Подобными намеками, прогнозами - иной раз неосознанными, преподанными с комическим вывертом, в другие же моменты звучащими мрачным, прямым предзнаменованием - полон Гоголь. Сейчас приходится лишь удивляться, как, слыша это - не слышали, видя - не уразумели. Впрочем, сам он заранее дал тому объяснение. Последние десять-двенадцать лет его жизни прошли в тумане того невнятного состояния, о котором он предупреждал в завещании и которое, будучи одной из душевных тайн его, в более обширном размере отразилось на умонастроении Гоголя и его литературных трудах. В статье 1846 года "Исторический живописец Иванов" (Письмо к М. Ю. Вьельегорскому), вошедшей в "Выбранные места из переписки с друзьями", он так описал этот переходный, как ему рисовалось, на самом же деле большой, завершающий период своей жизни и деятельности:
"...Мое душевное состояние до того сделалось странно, что ни одному человеку в мире не мог бы я рассказать его понятно. Силясь открыть хотя бы одну часть себя, я видел тут же перед моими глазами, как моими же словами туманил и кружил голову слушавшему меня человеку, и горько раскаивался за одно даже желанье быть откровенным. Клянусь, бывают так трудны положенья, что их можно уподобить только положенью того человека, который находится в летаргическом сне, который видит сам, как его погребают живого - и не может даже пошевельнуть пальцем и подать знака, что он еще жив. Нет, храни Бог в эти минуты переходного состоянья душевного пробовать объяснять себя какому-нибудь человеку: нужно бежать к одному Богу, и ни к кому более. Против меня стали несправедливы многие, даже близкие мне люди, и были в то же время совсем невиноваты; я бы сам сделал то же, находясь на их месте".

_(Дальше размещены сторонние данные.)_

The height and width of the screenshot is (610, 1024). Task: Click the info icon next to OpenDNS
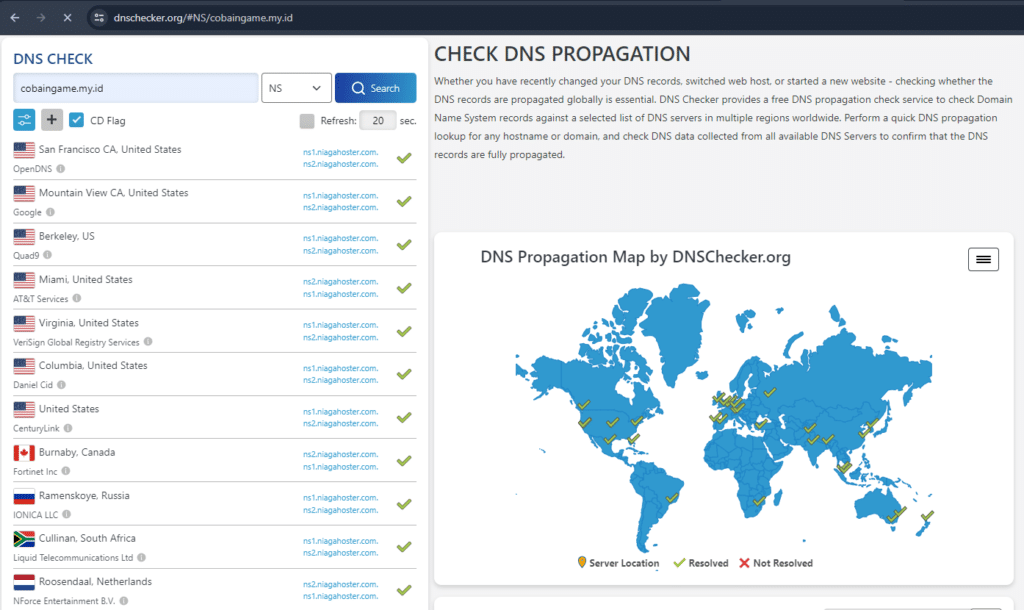coord(62,168)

И это писалось в книге, более всех его сочинений претендовавшей на откровенность, на полноту понимания и доверия читательской публики, которую он лишь туманил и кружил своими идеями, воздержаться от которых было свыше его сил, как не может человек, видя, как его погребают, не попытаться растолковать окружающим, что он все-таки жив...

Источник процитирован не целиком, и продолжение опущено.